If you had said Reactive Power (I2X in kilo-VARs) is not heat, is not like heat, cannot be thought of as heat, then you would have been correct. |
Yes, I would.
Unfortunately, you were talking about Real Power (I2R in kilo-Watts). |
Yes, I was - and no unfortunately.
Perhaps you haven’t considered the equations as they apply in the real world cavediver. |
Oh for fuck's sake, are all engineers this fucking stupid? help me out here...
Heat equals Real power multiplied by time |
Yep, there you go - heat (energy) is power x time. Ergo, heat is NOT power. They have different fucking dimensions. How the fuck in "the real world" can they be the same if they have different fucking dimensions?
I've got this horrible, horrible feeling that you are going to play the most stupid hand possible, by next setting time to equal 1 in whatever units you happen to be choosing, and declaring that "see, they are the same".
Please, please, please tell me you are not going to be that fucking stupid... please.
Ah, there you go...
Did you know that velocity and distance are also the same thing when you take time to be 1 second. It's incredible...
What I love is that you are totally failing to see this. And yet you obviously have "some" knowledge of eletrical engineering. It is so fucking scary to think that people with this screwed up understanding are actually out there thinking that they are "experts". And thinking that they can teach scientists how it really is "in the real world".

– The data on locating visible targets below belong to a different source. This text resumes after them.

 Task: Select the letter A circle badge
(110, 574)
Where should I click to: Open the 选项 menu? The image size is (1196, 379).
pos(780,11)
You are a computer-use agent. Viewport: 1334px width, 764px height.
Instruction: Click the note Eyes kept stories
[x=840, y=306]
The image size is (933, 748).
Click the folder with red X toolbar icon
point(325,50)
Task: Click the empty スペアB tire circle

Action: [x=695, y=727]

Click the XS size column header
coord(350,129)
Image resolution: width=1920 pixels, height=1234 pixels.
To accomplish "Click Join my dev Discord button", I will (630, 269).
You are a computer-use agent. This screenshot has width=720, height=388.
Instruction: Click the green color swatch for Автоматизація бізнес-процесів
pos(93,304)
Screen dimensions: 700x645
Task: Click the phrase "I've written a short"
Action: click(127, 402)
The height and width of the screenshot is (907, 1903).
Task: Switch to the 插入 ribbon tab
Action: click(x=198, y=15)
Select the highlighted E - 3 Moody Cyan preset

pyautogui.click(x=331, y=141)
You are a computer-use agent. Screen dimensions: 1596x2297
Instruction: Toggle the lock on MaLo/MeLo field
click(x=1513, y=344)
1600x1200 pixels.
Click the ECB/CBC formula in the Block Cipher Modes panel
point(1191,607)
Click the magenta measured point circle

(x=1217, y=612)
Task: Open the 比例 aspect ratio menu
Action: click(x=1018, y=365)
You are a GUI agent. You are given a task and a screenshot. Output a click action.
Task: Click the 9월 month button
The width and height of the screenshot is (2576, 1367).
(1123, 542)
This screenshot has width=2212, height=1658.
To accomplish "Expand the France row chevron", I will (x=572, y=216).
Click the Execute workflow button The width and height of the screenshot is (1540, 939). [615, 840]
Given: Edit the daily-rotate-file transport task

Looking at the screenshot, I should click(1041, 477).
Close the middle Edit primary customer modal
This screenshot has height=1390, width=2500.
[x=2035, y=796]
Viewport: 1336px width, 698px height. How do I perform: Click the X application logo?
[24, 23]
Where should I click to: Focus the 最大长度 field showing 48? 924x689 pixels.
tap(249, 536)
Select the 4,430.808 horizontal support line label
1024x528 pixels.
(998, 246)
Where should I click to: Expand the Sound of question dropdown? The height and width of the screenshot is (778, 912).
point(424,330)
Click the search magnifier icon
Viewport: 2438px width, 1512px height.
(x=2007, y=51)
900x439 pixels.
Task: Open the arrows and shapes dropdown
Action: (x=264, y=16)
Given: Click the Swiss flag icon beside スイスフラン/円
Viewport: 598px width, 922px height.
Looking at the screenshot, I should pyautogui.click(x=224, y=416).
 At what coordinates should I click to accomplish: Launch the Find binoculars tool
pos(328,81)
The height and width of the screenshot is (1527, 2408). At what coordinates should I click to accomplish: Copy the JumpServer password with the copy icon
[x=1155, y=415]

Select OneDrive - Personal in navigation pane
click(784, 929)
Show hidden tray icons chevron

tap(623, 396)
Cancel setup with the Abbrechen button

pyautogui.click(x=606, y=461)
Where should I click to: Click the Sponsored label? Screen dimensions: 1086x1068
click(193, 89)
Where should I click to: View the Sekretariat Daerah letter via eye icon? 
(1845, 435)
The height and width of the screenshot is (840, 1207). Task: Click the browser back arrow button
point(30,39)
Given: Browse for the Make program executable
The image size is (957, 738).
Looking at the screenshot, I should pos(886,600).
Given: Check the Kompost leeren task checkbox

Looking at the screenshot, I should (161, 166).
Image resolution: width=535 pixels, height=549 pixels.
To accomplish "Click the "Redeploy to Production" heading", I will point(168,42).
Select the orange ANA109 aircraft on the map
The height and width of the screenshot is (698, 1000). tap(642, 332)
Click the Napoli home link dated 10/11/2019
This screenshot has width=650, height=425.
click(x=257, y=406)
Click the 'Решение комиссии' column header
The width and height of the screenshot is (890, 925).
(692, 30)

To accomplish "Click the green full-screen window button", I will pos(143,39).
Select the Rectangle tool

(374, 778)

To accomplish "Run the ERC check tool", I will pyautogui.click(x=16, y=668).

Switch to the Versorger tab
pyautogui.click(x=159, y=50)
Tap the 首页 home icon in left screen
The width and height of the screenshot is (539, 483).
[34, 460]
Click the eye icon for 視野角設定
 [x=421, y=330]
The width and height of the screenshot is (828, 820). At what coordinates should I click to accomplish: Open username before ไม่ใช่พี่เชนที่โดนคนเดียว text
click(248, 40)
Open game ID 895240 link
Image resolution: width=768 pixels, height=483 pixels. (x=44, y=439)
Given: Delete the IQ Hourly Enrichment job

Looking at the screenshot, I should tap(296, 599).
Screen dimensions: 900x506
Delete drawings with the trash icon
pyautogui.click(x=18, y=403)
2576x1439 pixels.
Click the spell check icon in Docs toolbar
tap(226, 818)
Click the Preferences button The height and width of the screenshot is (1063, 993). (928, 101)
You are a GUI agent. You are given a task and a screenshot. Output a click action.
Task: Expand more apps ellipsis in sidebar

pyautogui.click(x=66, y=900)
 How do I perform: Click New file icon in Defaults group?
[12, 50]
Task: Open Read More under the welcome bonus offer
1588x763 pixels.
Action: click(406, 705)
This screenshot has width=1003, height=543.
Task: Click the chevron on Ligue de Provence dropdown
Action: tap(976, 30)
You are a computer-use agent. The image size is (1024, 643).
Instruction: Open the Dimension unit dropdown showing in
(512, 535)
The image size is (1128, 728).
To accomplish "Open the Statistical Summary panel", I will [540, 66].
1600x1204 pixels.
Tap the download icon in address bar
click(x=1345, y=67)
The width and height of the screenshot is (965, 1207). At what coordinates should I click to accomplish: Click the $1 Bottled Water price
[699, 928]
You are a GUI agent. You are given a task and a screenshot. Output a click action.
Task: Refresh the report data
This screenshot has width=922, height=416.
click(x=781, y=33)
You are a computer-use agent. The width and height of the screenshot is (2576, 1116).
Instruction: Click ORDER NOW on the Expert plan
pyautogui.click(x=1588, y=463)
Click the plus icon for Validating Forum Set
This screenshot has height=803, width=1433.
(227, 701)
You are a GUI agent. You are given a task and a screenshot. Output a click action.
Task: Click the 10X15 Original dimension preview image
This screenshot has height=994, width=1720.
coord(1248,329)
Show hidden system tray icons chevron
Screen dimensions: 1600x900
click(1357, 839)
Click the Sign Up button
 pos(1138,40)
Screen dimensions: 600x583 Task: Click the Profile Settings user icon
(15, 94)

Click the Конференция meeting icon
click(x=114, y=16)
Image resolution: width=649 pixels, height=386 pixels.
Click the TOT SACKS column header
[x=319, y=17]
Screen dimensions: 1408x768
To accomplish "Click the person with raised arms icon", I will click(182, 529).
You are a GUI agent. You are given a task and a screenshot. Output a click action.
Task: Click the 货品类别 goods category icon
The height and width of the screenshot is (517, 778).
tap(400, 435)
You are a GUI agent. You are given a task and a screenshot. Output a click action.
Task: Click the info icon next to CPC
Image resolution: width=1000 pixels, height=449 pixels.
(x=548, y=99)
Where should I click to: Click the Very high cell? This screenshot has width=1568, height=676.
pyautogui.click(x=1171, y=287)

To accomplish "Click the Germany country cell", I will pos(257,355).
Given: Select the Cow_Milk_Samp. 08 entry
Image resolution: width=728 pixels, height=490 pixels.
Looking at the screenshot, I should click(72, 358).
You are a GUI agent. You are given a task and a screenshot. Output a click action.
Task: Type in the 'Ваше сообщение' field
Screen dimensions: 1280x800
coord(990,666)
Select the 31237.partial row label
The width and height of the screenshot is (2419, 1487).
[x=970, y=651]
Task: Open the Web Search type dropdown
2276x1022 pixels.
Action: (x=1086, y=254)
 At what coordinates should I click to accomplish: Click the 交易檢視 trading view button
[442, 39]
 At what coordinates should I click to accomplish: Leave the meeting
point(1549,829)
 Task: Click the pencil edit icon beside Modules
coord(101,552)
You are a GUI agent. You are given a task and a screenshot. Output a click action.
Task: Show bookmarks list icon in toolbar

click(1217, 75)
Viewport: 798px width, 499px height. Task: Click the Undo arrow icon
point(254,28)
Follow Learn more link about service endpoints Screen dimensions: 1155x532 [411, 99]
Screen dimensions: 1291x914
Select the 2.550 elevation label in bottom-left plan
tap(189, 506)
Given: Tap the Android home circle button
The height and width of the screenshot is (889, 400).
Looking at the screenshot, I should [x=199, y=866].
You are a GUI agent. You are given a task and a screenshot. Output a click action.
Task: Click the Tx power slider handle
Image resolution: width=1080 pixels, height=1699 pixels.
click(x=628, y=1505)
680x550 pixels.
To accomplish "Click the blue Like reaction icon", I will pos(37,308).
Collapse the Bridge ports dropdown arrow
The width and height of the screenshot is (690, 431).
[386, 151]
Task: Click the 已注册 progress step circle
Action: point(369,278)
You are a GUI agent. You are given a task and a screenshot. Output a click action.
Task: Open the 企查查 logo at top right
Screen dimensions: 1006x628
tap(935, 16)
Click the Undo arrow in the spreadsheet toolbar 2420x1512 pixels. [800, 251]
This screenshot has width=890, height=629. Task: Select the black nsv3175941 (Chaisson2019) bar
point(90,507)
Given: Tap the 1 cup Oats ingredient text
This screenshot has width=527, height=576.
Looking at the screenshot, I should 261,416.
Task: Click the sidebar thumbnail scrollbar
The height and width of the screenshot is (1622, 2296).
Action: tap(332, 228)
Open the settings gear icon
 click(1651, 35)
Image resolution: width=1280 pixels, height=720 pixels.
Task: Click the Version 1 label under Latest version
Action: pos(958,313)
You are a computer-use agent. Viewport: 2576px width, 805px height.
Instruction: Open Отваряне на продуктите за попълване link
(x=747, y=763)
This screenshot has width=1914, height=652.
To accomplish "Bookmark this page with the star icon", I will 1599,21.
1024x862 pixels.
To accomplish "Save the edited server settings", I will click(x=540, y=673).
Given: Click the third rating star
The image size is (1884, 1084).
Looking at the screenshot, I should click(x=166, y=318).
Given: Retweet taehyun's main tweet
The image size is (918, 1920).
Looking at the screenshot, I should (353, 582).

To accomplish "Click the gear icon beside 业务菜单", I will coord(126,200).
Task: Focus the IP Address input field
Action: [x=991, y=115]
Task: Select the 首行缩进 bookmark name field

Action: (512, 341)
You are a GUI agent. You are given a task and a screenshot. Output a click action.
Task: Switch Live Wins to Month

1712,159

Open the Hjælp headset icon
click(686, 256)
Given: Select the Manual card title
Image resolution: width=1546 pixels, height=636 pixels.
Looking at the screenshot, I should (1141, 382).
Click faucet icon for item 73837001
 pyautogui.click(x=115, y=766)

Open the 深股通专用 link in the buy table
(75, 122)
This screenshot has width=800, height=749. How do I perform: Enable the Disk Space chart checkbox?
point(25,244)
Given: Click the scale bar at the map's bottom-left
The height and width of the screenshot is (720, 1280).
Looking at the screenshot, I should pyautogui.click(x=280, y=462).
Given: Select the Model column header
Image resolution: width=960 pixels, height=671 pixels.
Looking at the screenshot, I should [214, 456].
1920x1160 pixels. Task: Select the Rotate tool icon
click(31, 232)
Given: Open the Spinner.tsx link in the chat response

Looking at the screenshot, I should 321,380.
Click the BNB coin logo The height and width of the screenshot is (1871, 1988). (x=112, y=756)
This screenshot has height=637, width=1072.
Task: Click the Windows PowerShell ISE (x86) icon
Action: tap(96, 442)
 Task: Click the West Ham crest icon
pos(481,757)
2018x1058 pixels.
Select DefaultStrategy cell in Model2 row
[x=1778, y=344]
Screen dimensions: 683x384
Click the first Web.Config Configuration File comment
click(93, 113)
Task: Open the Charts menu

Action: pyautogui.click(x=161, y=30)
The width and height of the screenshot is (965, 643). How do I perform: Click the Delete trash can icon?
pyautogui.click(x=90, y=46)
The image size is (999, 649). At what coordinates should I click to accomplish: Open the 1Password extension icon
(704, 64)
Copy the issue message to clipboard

In truth cavediver, Real Power is always directly manifest into Heat anywhere in the known physical universe as long as time is a continuous uncontrollable dimension. |
What? "in truth"??? It's complete bollocks is what it is. Your sentence makes no fucking sense. What do you think radio and microwave transmitters transmit? Heat?
Real power can be viewed as heat and is viewed as heat every day |
Only by those that do not understand the difference between a variable and the rate of change of a variable.
Some folks have book learning and others are just plain ole’ average country folks who must apply the physics in the real world. |
No, you just have no fucking clue. And for the record, I had my first soldering iron at age 9. And my rather successful business bizarrely started with my ability to fix switch mode power supplies. I like to cover all bases, from down-to-earth practical to the hardest elements of theory. I wouldn't want to end up looking stupid talking about this, now would I?
Edited by cavediver, : No reason given.
Edited by cavediver, : No reason given.